Monday, April 28, 2014

Anne Bromer to speak at the Boston Athenaeum

This Wednesday, April 30th at 6pm, Anne Bromer will speak at the Boston Athenaeum as part of their public lectures series. Her talk is titled "Elizabeth Agassiz: Ahead of Her Time and of Her Time" and focuses on the life and ideas of Elizabeth Cary Agassiz. The full description from the Boston Athenaeum is below, along with the event details.
Elizabeth Cary was born into the elite of Boston. Her wealthy maternal grandfather, Thomas Handasyd Perkins, still holds court in a dramatic portrait in the Boston Athenæum’s Long Room. Despite the strict ideas about gender roles of her time, Elizabeth loved science. She married a leading scientific luminary of nineteenth-century America,  Louis Agassiz, a major celebrity in his day and founder of Harvard’s Museum of Comparative Zoology.

Author Anne Bromer describes how, against very long odds, Elizabeth founded Radcliffe College to give women, for the first time, the benefit of a Harvard education. She served as the school’s first president and wrote four books, one of which documented the daily life of women who lived along the Amazon River in Brazil.

Mrs. Agassiz also loved Nahant, a village just north of Boston which juts into the ocean at the northern tip of Boston Harbor. Here she summered from childhood.The town was the inspiration for her first two books, about the scientific and aesthetic properties of the ocean surrounding Nahant— love letters to the sea life of this island community.
The event is open to the public and is $10 for members or $25 for non-members. Pre-registration is required, and a reception will follow the talk. The Boston Athenaeum is located at 10 1/2 Beacon Street in Boston, adjacent to the State House.

Wednesday, April 23, 2014

Edgar Allan Poe Returning to Boston

Bromer Booksellers has joined a variety of philanthropic organizations in donating money with the goal of erecting a statue of Edgar Allan Poe in Boston. The project has reached its fundraising goal, and the sculpture, titled "Poe Returning to Boston," will be unveiled on Sunday, October 5th, 2014. See below for details about the project:


The Edgar Allan Poe Foundation of Boston has set the date for the official unveiling of Stefanie Rocknak’s sculpture, "Poe Returning to Boston," on Sunday, October 5, 2014, at 2pm. A recent grant of $10,000 from the Lynch Foundation helped the project reach its fundraising target of $225,000, a total that will cover the fabrication, transportation, installation, and long-term maintenance of the statue.

Rocknak’s sculpture will be installed at the intersection of Boylston Street and Charles Street South—which, in April 2009, Mayor Thomas M. Menino dedicated to the Boston-born author of “The Tell-Tale Heart,” “Hop-Frog,” “The Raven,” and many other classic works.

Last summer the city’s Public Improvement Commission approved the installation plan for the statue, and the Boston Art Commission gave final approval to the statue’s design. With these approvals in place, Stefanie Rocknak, the sculptor whose work was chosen from 265 proposals, spent last autumn transforming her 18” carved wooden model into a life-sized clay statue.

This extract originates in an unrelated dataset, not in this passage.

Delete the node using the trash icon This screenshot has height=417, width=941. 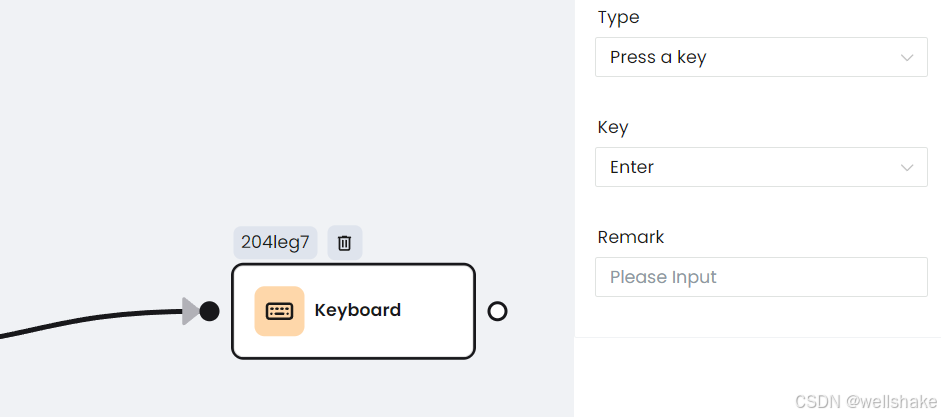[344, 242]
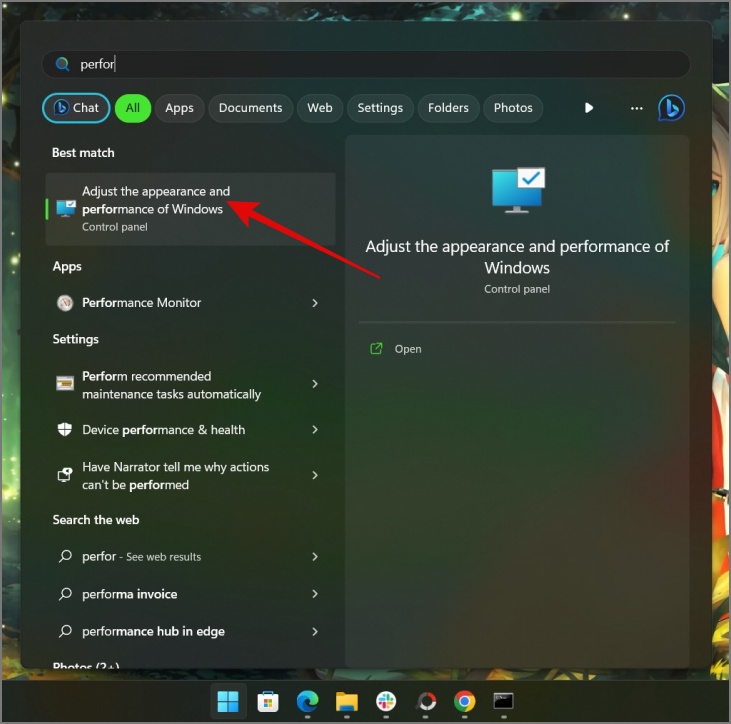Expand Device performance & health chevron
Viewport: 731px width, 724px height.
(x=315, y=430)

“A wax positive of the pre-bronze, clay sculpture,” Rocknak observed, “is currently being completed by New England Sculpture Services in Chelsea, MA. After I take a look at the positive, which is in pieces, and make any necessary adjustments, the casting will begin. Once the piece is cast and assembled, the patina will be applied. It will be finished by the end of August.”

Shawmut Design and Construction of Boston has been hired to install the sculpture in a process that will begin next September and lead to an official unveiling 2 days before the 165th anniversary of Poe’s death on October 7, 1849.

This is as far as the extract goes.